INPUT MATERIAL:
====

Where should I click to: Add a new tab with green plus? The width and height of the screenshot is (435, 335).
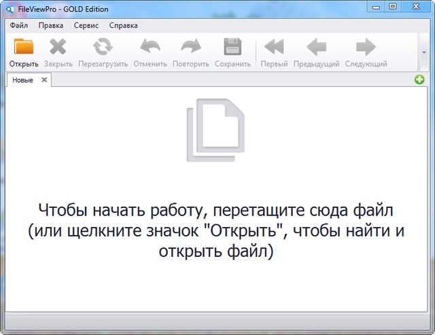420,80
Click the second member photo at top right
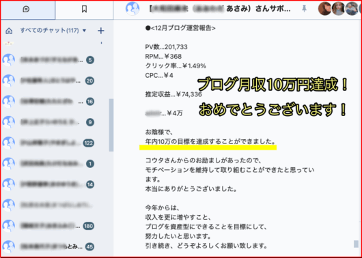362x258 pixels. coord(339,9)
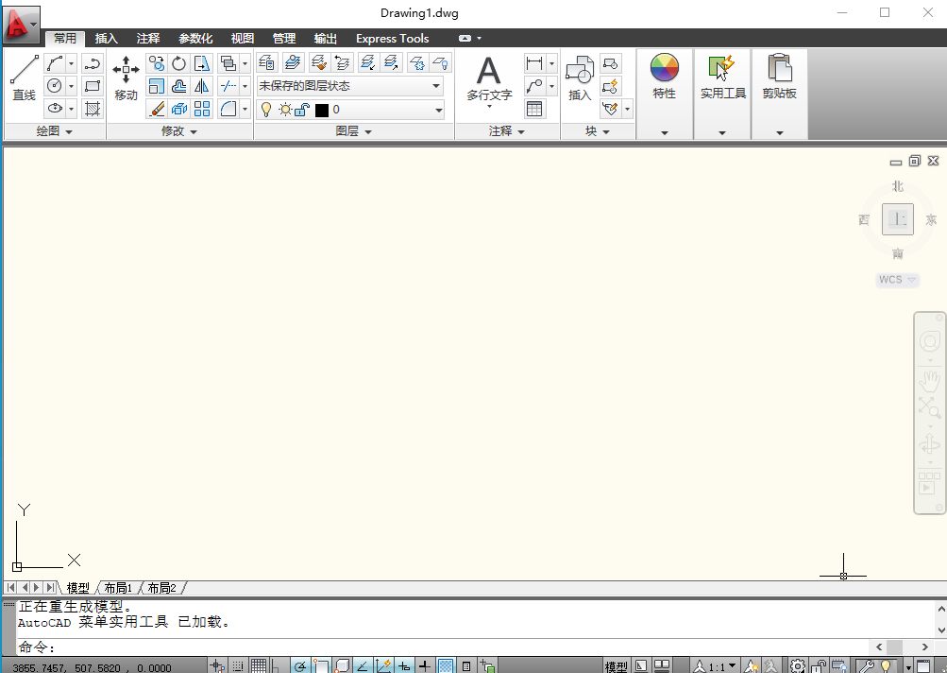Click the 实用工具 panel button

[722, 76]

====

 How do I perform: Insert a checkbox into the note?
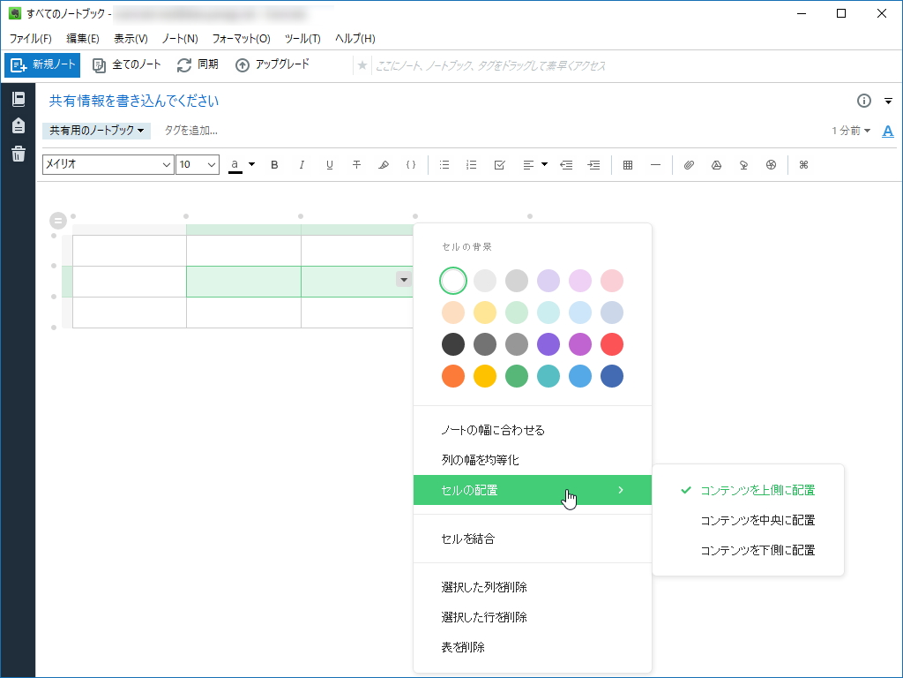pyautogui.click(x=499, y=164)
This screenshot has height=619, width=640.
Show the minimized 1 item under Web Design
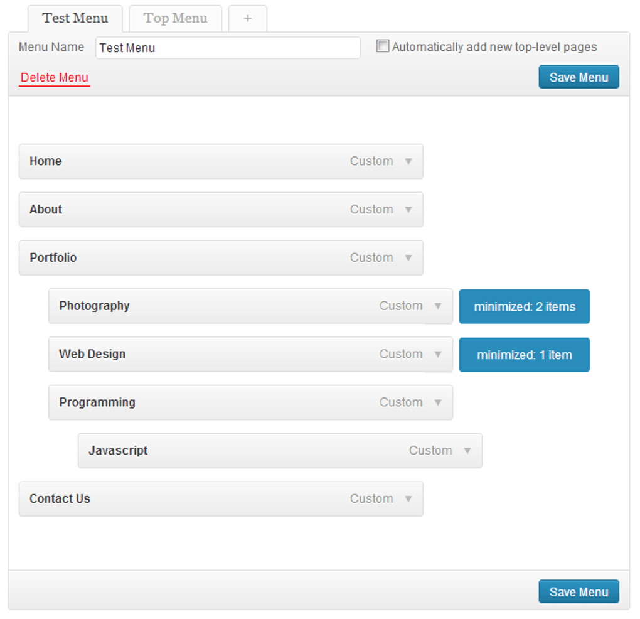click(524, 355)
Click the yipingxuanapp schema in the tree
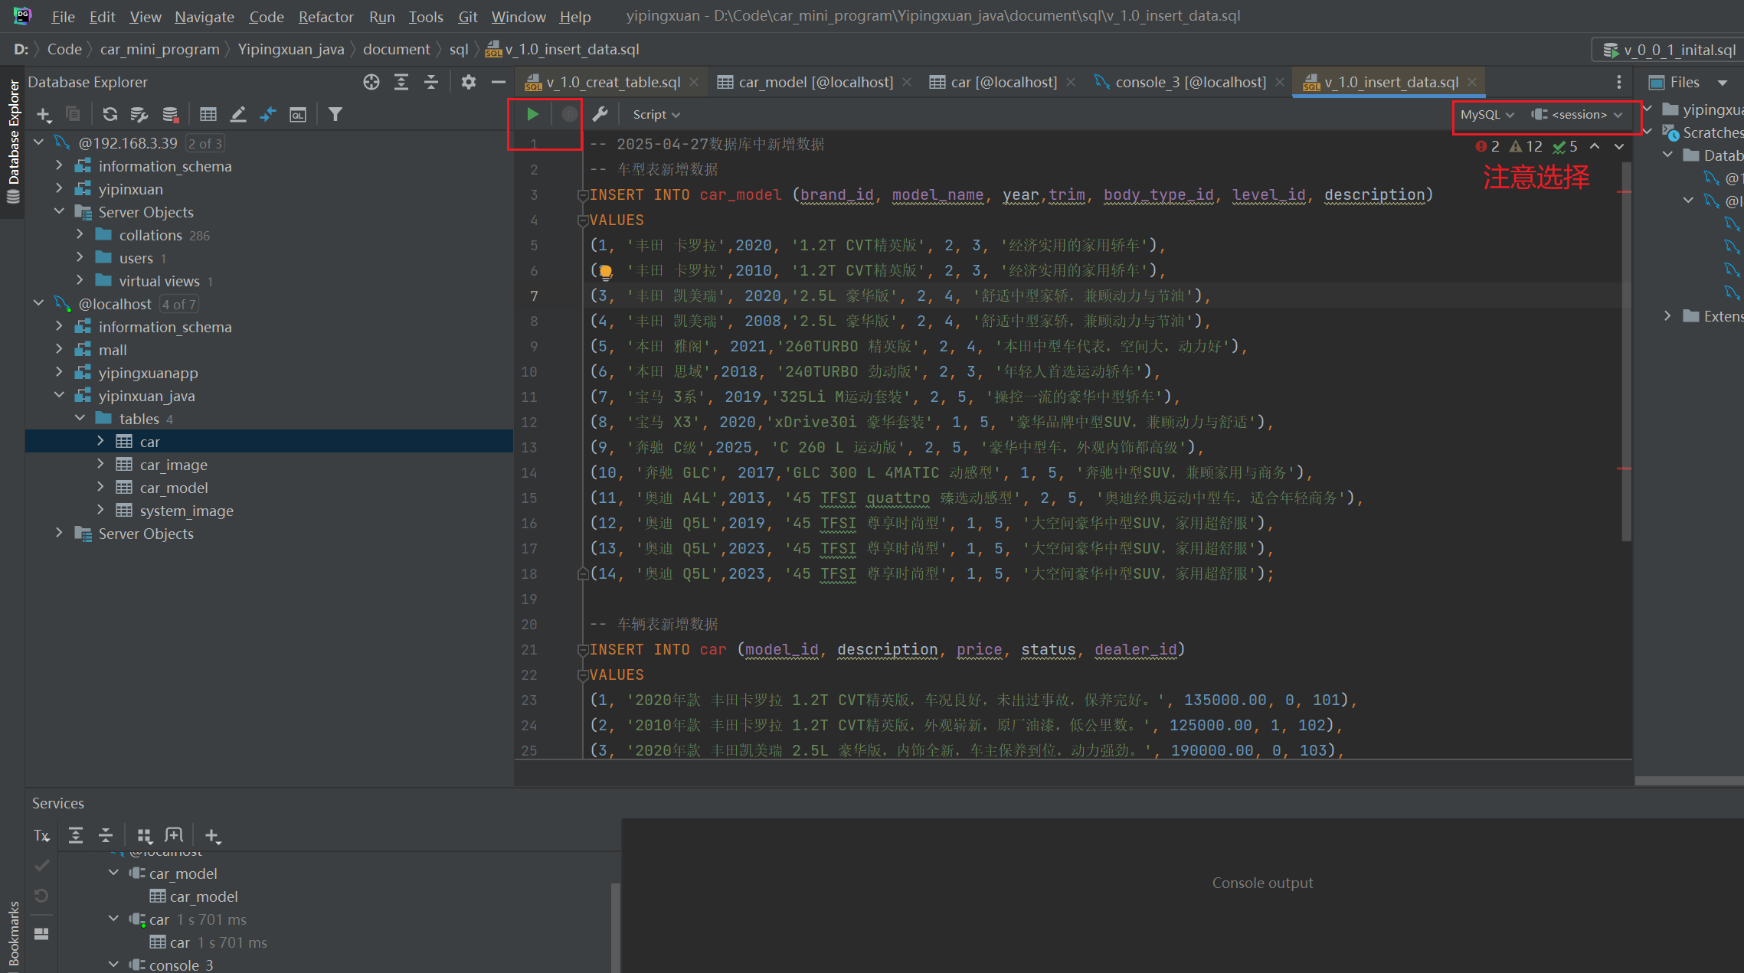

====

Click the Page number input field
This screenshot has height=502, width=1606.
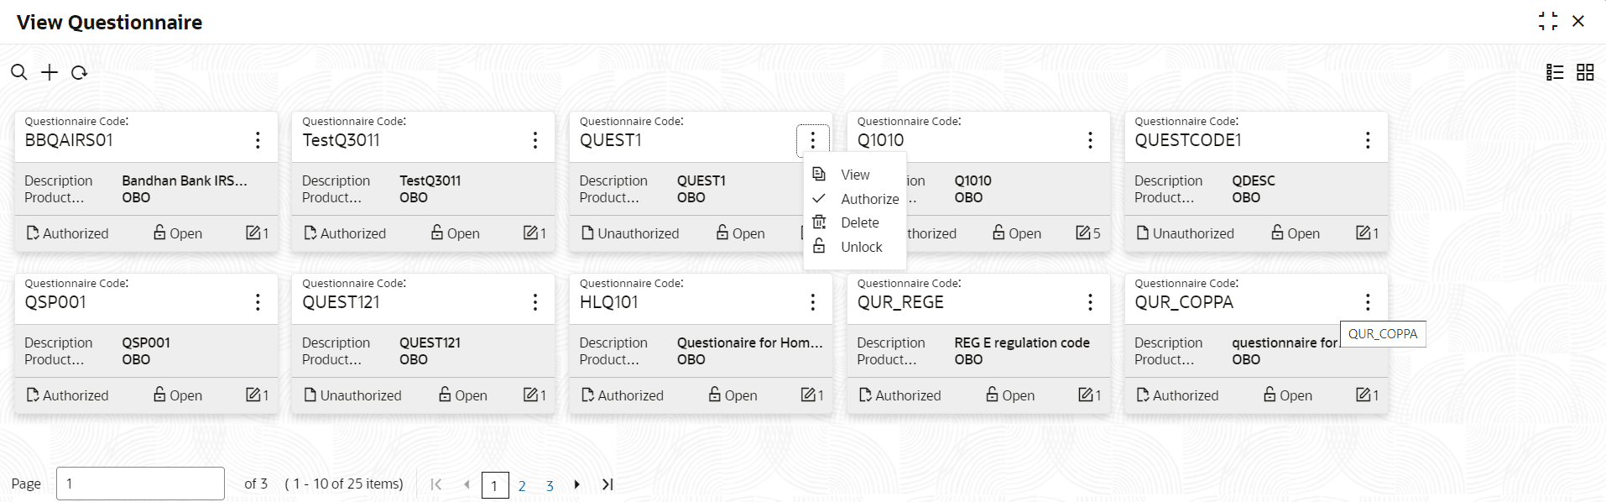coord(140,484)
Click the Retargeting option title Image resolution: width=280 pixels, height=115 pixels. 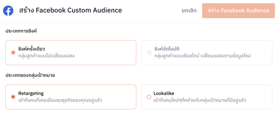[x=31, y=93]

====

DESCRIPTION OF THE TASK:
Could you put everything from the line containing "This screenshot has height=619, width=640." down to the line containing "Click the yipingxuanapp schema in the tree" into a numbered list, skipping any blank lines and leaving the pictures out?

RESPONSE TO THIS EXERCISE:
1. This screenshot has height=619, width=640.
2. Show the minimized 1 item under Web Design
3. click(524, 355)
4. Click the yipingxuanapp schema in the tree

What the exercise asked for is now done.